Promoting understanding and broadening choices of evaluation criteria: even when criteria are complex, hands-on experience deepens understanding of the metrics. The criteria themselves should be objective and as easy to grasp as possible — providing a hands-on environment alongside expands the freedom to choose simple criteria.
Avoiding blockers: preparing data, especially annotation, is always costly. RAG projects need annotated Golden Data for evaluation. This data is something to prepare from the start, but in some cases collection cost is extreme. Even then, hands-on experience with the AI's outputs can surface issues — and the project can keep moving while the data is being collected.
Promoting AI evaluation: directly experiencing AI outputs makes it easier to grasp inputs and outcomes intuitively, beyond numerical evaluation. With RAG, even a "bad" answer from the chatbot has shades — completely unacceptable, partially acceptable, or acceptable with the right operational process around it. Hands-on consideration like this draws out richer insight from evaluation.

Promoting collaboration

Providing a demo app also makes user-developer collaboration easier — exactly the fourth Agile principle [3]: "Businesspeople and developers must work together daily throughout the project." Concretely, investment decisions and requirement clarification become smoother. Expected benefits include:

Greater confidence and transparency in investment decisions: stakeholders and leadership can decide go / no-go for follow-on work with more conviction.
Clearer production requirements: in PoC, the goal is just to experience and evaluate AI inputs and outputs; the demo app stays minimal. Hands-on experience makes very concrete discussions about production UI/UX possible.

Conclusion

In AI software development projects, verifying the AI in a PoC at the very start is essential to making the downstream software development succeed. AI software development surfaces challenges that traditional software projects do not — but adopting exaBase Studio addresses them effectively.

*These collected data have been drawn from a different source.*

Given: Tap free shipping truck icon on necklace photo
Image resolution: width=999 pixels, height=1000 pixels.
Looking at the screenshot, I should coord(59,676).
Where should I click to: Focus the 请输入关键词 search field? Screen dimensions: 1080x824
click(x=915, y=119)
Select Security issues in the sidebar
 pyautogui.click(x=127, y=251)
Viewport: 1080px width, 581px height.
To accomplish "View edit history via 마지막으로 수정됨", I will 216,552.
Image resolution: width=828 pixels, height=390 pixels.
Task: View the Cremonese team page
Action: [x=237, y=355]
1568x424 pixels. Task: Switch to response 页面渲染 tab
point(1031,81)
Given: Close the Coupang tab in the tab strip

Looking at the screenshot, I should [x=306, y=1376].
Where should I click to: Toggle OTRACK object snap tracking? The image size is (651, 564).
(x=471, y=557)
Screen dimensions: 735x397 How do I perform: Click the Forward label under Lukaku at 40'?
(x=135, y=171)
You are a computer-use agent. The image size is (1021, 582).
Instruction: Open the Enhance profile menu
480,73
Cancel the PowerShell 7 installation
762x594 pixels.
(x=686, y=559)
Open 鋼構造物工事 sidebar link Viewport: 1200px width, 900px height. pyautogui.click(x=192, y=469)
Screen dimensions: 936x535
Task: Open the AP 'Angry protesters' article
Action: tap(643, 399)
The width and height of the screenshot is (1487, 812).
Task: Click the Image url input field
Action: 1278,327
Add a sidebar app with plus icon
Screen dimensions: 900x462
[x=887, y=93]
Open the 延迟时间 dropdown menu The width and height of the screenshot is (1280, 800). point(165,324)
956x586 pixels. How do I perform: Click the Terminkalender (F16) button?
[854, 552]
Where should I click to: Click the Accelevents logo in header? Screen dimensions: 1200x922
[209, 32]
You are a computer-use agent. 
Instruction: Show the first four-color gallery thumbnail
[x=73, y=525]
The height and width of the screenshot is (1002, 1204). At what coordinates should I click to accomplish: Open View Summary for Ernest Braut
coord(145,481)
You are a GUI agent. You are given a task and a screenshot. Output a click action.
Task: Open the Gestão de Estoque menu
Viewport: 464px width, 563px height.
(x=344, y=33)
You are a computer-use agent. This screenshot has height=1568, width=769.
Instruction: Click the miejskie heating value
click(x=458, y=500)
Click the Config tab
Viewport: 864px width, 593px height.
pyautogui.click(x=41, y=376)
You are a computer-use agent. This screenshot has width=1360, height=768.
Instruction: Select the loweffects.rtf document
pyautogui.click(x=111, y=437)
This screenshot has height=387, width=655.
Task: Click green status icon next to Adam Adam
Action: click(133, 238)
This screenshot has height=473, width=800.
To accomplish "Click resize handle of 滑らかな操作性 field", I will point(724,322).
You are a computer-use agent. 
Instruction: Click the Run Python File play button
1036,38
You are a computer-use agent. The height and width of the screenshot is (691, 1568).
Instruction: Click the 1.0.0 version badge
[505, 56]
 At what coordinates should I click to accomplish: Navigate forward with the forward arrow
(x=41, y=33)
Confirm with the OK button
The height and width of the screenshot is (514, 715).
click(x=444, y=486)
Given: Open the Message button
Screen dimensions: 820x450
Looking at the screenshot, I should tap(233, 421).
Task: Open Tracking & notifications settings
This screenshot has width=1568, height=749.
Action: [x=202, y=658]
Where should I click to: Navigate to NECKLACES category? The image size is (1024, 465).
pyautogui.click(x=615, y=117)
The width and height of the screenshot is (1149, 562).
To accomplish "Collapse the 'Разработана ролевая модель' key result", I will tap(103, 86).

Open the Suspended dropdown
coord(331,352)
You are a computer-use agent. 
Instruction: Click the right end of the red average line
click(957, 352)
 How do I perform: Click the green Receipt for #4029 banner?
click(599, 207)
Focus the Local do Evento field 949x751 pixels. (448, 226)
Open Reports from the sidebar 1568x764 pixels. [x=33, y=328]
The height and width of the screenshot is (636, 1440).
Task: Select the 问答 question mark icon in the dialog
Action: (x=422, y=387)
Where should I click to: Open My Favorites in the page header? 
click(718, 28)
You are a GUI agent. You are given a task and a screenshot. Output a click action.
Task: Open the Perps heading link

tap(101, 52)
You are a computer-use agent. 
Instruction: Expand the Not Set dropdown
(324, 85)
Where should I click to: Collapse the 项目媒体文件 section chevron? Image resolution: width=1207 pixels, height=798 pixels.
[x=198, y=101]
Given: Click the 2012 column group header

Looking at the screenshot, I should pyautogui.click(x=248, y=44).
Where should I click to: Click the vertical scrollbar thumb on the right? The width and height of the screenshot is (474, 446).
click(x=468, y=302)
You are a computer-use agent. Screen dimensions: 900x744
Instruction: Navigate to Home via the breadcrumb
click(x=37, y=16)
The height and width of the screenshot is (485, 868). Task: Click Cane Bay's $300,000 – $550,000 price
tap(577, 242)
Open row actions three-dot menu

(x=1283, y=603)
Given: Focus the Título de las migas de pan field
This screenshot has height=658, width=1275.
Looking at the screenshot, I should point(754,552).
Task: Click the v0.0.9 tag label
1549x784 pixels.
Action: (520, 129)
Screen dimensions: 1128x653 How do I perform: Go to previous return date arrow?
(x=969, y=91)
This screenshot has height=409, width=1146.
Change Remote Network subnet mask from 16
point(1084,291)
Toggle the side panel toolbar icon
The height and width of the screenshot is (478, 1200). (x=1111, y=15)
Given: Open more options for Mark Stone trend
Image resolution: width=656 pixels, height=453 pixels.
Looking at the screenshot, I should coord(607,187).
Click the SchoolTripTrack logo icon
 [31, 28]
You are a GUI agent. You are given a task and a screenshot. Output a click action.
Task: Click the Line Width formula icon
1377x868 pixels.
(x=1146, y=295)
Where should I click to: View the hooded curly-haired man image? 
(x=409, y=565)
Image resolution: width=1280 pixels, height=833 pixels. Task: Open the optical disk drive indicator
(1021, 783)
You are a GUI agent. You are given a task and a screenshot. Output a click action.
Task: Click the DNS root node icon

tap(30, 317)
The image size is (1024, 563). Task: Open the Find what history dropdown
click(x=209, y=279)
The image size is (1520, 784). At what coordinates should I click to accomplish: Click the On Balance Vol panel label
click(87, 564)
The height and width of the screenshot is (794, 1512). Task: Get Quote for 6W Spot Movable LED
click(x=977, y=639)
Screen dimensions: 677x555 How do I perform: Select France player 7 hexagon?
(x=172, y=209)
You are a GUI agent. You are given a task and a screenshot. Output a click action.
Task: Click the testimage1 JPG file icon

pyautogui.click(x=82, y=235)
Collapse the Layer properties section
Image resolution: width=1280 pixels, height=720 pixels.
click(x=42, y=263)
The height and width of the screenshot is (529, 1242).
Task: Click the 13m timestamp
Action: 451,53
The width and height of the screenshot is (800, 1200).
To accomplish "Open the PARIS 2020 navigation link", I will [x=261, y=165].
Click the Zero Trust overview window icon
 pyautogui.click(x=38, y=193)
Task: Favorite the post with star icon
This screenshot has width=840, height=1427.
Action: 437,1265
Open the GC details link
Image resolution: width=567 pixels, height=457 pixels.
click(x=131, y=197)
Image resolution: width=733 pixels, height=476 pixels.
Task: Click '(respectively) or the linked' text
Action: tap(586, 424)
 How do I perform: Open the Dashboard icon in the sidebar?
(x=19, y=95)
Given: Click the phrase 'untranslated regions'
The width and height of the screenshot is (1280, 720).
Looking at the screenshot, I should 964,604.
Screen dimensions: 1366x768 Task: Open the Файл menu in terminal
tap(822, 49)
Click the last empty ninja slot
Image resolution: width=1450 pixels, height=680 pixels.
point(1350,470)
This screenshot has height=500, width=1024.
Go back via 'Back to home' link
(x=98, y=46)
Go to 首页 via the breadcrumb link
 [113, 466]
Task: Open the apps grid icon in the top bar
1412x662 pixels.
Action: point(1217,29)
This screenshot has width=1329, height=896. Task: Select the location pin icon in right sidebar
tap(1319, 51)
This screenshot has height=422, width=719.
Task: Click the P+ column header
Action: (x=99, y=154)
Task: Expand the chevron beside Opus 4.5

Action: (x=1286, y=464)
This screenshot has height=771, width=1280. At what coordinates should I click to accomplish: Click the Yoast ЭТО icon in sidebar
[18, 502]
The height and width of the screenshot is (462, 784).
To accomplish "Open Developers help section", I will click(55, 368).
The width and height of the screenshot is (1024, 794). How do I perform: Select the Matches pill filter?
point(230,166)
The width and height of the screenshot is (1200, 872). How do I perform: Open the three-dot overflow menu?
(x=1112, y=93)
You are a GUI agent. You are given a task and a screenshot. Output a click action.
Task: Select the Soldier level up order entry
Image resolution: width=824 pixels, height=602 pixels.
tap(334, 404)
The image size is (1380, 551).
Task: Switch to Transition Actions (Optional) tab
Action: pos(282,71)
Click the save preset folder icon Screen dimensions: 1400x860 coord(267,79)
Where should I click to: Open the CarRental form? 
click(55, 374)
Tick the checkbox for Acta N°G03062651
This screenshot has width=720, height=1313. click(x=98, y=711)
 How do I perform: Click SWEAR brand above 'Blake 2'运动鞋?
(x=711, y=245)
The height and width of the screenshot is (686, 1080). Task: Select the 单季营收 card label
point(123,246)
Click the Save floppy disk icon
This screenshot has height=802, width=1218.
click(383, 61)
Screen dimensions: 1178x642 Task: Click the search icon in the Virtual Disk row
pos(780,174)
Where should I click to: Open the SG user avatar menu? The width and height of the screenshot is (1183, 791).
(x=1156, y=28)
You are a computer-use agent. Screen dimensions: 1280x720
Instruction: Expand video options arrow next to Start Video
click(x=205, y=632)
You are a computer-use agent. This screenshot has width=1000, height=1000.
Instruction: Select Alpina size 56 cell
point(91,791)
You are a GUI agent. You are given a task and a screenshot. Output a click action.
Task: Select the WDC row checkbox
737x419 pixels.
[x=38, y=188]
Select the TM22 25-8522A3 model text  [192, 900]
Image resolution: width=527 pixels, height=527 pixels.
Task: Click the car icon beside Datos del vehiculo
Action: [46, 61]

The approach aligns with the principles behind the Agile Manifesto [3] and brings benefits including incremental development, smoother AI evaluation, and stronger collaboration.

References

[1] D. Sculley et al. Hidden Technical Debt in Machine Learning Systems. NIPS, pages 2503-2511. 2015.
[2] NEDO. Survey report on the use of artificial intelligence and machine learning in industry, and on the safety of AI technology. 2019.
[3] Kent Beck et al. Principles behind the Agile Manifesto. https://agilemanifesto.org/principles.html. 2001.
[4] H. D. Mills, Top-Down programming in large systems, Debugging Techniques in Large Systems, R. Rustin, ed., Prentice-Hall. 1971.
[5] C. Larman and V. R. Basili, "Iterative and incremental developments. a brief history," in Computer, vol. 36, no. 6, pp. 47-56, 2003.